Most of us will have noticed that Canadian Thanksgiving comes well in advance of our neighbours to the south, and for all the predictable reasons: colder climate, earlier harvest, and that persistant urge to accomplish something (anything) before “they” do. But the history of our Thanksgiving is stuffed with surprises.
We did actually have the FIRST Thanksgiving, a full 43 years before the pilgims at Plymouth Rock, but, in true Canadian fashion, there was something wrong with it. That first North American Thanksgiving would have been “celebrated” in sub-zero temperatures on a barren, windswept moonscape by a muttering, mutinous crowd wondering whether “the chief” had all his marbles.
In 1576, Sir Martin Frobisher set out to find the Spice Islands. He landed instead on Baffin Island. The complete absence of trees and a pitiless terrain of unrelieved rock and permafrost barely dampened his determination to establish the first English settlement in North America. Not yet disabused of his perennial optimism, he spent two years mining “gold ore”. When it was well and duly hauled back to England, it assayed out as iron pyrite. Fool’s Gold.
By 1710 we were back on track with this Thanksgiving thing. Records at Port Royal, Nova Scotia, note an October 10 thanksgiving celebration to mark the return of the town to the English.
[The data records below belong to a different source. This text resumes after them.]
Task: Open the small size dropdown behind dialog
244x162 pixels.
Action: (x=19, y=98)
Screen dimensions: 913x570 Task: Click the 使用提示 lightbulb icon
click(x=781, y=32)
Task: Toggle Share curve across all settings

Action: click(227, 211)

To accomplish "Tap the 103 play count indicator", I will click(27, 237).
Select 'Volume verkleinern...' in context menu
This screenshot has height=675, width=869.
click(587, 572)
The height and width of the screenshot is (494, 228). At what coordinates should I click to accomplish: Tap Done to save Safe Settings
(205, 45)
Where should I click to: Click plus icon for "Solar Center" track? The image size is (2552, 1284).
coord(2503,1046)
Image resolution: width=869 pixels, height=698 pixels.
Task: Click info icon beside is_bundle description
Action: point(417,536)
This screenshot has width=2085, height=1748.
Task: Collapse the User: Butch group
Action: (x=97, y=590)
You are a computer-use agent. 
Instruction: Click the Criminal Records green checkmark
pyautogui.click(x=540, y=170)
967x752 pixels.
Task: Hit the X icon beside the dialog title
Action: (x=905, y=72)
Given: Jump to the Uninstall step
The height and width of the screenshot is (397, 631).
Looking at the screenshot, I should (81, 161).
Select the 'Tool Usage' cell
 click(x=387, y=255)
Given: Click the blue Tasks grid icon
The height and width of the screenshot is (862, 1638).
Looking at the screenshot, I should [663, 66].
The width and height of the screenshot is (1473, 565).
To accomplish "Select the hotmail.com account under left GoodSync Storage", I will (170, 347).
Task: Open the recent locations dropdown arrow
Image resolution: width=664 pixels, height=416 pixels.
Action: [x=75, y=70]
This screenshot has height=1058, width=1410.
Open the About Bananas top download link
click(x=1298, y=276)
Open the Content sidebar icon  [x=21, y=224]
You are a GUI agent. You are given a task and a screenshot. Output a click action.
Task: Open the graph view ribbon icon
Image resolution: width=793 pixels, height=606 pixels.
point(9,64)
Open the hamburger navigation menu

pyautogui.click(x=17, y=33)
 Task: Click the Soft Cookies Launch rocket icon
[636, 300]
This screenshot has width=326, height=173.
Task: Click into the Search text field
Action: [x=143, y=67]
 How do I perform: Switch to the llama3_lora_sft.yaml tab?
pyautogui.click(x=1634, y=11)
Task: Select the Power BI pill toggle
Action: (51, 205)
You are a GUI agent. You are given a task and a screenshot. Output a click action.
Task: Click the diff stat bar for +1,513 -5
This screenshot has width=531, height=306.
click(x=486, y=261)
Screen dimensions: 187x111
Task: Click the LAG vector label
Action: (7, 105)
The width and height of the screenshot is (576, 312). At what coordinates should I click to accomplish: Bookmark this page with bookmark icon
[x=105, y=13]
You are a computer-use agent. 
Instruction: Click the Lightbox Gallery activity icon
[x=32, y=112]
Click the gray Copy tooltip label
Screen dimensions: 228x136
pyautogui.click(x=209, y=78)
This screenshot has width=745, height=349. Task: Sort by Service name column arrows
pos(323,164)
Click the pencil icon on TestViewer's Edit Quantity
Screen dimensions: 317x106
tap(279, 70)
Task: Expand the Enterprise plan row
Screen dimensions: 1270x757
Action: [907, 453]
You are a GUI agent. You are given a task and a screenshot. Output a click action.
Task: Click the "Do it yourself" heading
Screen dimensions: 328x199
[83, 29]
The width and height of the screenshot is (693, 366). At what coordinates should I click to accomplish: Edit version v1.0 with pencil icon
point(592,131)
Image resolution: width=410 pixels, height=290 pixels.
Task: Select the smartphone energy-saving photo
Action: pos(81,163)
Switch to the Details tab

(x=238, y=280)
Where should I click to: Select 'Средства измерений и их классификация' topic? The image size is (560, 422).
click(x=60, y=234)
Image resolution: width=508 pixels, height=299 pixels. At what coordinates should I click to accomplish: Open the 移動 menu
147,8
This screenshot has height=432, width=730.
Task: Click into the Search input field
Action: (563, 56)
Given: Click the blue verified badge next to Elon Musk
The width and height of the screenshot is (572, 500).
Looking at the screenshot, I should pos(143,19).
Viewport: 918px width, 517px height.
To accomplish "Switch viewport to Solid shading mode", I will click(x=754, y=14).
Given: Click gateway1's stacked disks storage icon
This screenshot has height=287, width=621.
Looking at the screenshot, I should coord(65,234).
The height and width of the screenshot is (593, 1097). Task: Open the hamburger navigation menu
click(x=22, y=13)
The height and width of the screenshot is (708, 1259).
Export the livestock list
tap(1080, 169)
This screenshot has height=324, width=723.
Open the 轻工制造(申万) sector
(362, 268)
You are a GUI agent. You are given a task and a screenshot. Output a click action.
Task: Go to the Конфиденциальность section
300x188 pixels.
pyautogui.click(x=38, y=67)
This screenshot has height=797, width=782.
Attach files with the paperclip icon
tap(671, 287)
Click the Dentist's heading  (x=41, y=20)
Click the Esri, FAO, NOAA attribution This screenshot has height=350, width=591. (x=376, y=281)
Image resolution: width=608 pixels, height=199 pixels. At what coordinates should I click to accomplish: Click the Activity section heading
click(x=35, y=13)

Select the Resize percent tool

In 1763, Halifax celebrated the end of the Seven Years War with a similar ceremony.
In 1879, Parliament formally declared November 6 as a day of Thanksgiving, and so it remained until after the Armistice of WWI, when Thanksgiving and Remembrance Day would have conflicted thematically during the same week.
When Thanksgiving was assigned to its present second Monday in October, former Ontario Premier E.C. Drury, head of the United Farmers of Ontario, decried the move as a ploy by city-dwellers to move a farmer’s holiday “up” the calendar so they could enjoy a long weekend while the weather was likely to still be fine (at the farmer’s expense). Canadian – eh?